Double first is a score to die for
PricewaterhouseCoopers has become the first UK accountancy firm to top £2bn in fee income in a year
PricewaterhouseCoopers has become the first UK accountancy firm to top £2bn in fee income in a year
While it should come as no surprise given the firm’s growth rate, it still
marks a huge success for PwC, which added some £220m in revenues in the year, a
figure not far off the £275m in revenues of the UK number 6 firm BDO.
The £2bn figure was clearly something of a target.
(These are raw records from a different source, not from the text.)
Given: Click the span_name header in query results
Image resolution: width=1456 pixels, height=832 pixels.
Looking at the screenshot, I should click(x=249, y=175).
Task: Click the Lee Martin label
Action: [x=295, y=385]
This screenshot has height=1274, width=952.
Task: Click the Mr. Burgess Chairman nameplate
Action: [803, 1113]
Even John Connolly of
Deloitte has talked recently of his firm achieving £2bn in the next two years –
or ‘two in two’, as he has put it.
But are revenues the only mark of a firm’s success? John Griffiths Jones, the
new chief at KPMG, has said he has no interest in overhauling either PwC or
Deloitte to become the country’s biggest firm. He seems to set more store in
healthy growth rates and the willingness of clients to rate the firm highly in
customer satisfaction surveys. It’s not about revenue churn, he says, it’s an
entirely different game.
But competing in the league table cannot be entirely without merit. The big
players keep an eye on each other’s growth and Deloitte’s promotion to number
two after taking on the UK work of Andersen must have rankled a little. PwC
would surely feel the sting if Deloitte were to live up to Connolly’s
once-stated ambition of being the biggest in the country.
The attractions of achieving and maintaining such scale are irresistible.
Marketplace presence, automatic respect, and the ability to trade on ubiquity,
as well as skills, are all advantages that flow from such a huge size. Plus, it
gives the ability to service the big global clients – a market of rich pickings
indeed. It’s not something any of them would want to give up.